Most employers spend a lot of time examining all the programs and benefits they offer to their employees to determine which ones are creating enough of a return on their investment (ROI). Wellness plans, fitness plans, benefit plans, flexible work schedules, tele-commuting, group bonding activities, a pleasant work environment, transparent and accessible communication with management, competitive salaries and like-minded individuals all fit together like a neat little puzzle to help create that perfect work environment of happy and content employees with very little turnover.
I wonder though, how many employers realize how much having and promoting a drug-free work environment does to help the employee who may be struggling with substance abuse? Most employers understand the reasons why a drug-free workplace is a good idea on the surface. It’s proven to increase safety on the job, reduce accidents and injuries, lower insurance premiums, lower theft rates, absenteeism and promotes and fosters clear thinking and fast responses needed for dangerous or complicated tasks.
What they are really missing is how the workplace as a whole creates a gentle but positive pressure to help the person who may be struggling with drugs or alcohol to abstain. Heavy and habitual drug or alcohol use usually doesn’t happen immediately. It’s more likely marked by a steady, slow decline with increased absences, missed deadlines and increased apathy towards their job in general and fellow co-workers. When this happens employers can either shrug their shoulders and turn a blind eye or realize every person is a valuable commodity and help to steer them towards the right path. When working in an environment that values and nurtures employees to embrace a drug-free lifestyle becomes the “norm” instead of the exception, everybody wins.

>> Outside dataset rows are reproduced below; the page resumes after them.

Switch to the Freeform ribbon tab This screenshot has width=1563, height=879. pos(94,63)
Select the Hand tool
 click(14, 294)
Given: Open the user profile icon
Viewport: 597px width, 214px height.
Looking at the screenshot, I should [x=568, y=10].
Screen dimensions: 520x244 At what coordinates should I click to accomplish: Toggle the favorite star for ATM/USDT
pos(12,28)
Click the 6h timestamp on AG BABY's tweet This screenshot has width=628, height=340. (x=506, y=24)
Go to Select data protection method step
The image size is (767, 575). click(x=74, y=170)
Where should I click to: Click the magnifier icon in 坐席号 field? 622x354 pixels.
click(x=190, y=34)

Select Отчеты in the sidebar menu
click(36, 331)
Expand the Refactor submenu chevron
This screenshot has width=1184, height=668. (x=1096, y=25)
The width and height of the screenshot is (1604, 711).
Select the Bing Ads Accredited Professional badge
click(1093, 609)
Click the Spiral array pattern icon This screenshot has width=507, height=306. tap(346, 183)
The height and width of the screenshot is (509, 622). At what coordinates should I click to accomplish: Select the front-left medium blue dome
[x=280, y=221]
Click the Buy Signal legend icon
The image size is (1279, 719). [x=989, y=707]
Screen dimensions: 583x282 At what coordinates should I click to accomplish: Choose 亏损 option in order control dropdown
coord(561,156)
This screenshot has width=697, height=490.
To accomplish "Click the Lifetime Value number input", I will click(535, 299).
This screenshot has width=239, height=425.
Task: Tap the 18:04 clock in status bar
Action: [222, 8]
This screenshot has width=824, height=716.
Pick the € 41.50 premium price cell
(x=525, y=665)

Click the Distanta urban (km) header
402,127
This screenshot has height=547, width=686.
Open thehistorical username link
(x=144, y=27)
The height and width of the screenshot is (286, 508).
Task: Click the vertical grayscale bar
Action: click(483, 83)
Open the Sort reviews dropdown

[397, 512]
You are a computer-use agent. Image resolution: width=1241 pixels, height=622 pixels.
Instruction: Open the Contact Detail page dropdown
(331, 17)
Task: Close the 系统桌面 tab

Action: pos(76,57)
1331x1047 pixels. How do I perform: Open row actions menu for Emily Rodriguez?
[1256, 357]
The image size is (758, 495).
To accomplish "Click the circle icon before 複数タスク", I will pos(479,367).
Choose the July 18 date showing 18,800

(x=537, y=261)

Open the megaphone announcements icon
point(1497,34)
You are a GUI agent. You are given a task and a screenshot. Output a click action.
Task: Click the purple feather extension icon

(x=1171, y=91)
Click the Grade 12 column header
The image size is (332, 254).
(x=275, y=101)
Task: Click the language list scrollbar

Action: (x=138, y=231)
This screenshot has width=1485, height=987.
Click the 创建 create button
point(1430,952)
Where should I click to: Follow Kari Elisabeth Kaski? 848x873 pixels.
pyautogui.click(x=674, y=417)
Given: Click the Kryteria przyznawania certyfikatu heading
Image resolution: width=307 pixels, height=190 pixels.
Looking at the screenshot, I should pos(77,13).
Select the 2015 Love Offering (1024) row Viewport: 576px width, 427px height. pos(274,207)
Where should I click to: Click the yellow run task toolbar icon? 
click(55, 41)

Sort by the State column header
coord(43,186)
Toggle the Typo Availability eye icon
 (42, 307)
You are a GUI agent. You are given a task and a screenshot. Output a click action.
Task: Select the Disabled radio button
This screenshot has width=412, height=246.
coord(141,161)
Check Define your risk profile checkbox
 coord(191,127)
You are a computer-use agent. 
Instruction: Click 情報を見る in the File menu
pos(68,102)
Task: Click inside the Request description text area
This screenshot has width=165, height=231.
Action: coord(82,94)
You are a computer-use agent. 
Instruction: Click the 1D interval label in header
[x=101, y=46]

The workplace is a powerful influencer and peer pressure can be felt when co-workers encourage other workers to participate in drug or alcohol use. My husband worked at Boeing for about 15 years and before he started there had never smoked a single cigarette in his life. The culture there at that time, inadvertently rewarded smokers by allowing them to leave the building where they would go outside have their smoke breaks. My husband would go for a break, too just to get outside of the building and get some fresh air and to have some camaraderie with his fellow workers, but without the cigarette. Eventually after being surrounded by smokers, day after day, he finally succumbed and starting smoking as well.
Later, Boeing changed their policy to a no-smoking policy on the company grounds including the company parking lots, so it made smoking a cigarette a real effort and you would literally have to leave the property to have a smoke. Not surprisingly, many people quit smoking (including my husband) when the effort to smoke was no longer worth it and no longer the company norm and the peer pressure had also disappeared. What was normal and customary had shifted. As a society, in general smoking is not considered “cool” anymore when you have to seek out smoking accessories like ashtrays and cigarette holders in antique stores. The norm has shifted, and it can shift for drug and alcohol use, as well.
Companies can reinforce, remind and celebrate of all the good things that are realized by having a drug-free workplace by celebrating how many days were spent without an accident, increases in productivity or sales or bonding social activities that don’t require drugs or alcohol to participate. When this kind of lifestyle is the norm, it’s a daily reminder to the employee who may be tempted to fall off of the wagon and further complicate their life and the lives of their family. It’s the ripple effect.
The ripple effect goes farther than just the workplace, it ripples out to friends, family and the community of the worker. As employers, you hold tremendous power as to what our communities can look like when you endorse and support drug-free workplaces. Just imagine the ripple effect if every employer embraced a drug-free lifestyle instead of minimizing, ignoring or tolerating substance abuse in the workplace?
The norm is shifting. Being healthy is in. We eat clean organic foods, we drink purified water, we drive hybrid cars, we tele-commute and take mass transit to reduce our carbon footprint to have clean air. The next great step forward is to realize how a clear healthy mind free from substance abuse frees us to become the person, the company and the society we are meant to be.
2020 is a time for a shift. Time for a ripple effect.